Beth’s spirits lifted as she set off for it was a lovely warm day and it felt good to be going out without Molly for once, almost an adventure.
The gardens in the centre of Falkner Square looked pretty, with many flowering shrubs in full bloom. She stopped outside number forty-two, looking speculatively at the steps down to the basement area behind the black iron railings and the marble ones up to the front door beneath the pillared porch.

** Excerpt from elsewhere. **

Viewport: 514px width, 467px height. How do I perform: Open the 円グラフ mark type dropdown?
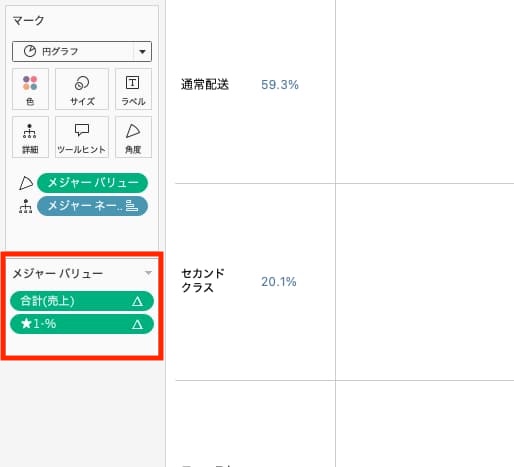[82, 52]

Beth had been told about life below stairs in big houses by her mother, and so she knew the basement door was the one she should knock on. But it had been made quite clear to her all through her childhood that she wouldn’t ever be a servant to anyone, so she wasn’t inclined to think of herself as one now.
Taking a deep breath, she marched up to the front door and rang the bell. It clanged loudly, echoing through the house, and suddenly she felt dry-mouthed and nervous.
The door was opened by an elderly woman in a grey dress with a white apron and frilly cap.
‘I came in answer to the advertisement for someone to help with sewing and laundry,’ Beth said, a little too loudly. ‘My name is Miss Bolton.’
The woman looked her up and down. ‘Where are you from?’ she asked.
‘Church Street,’ Beth said.
‘You’d better come in,’ the woman said, and frowned as if puzzled. ‘The mistress is out at the moment, but I’ll take your particulars and tell her when she returns.’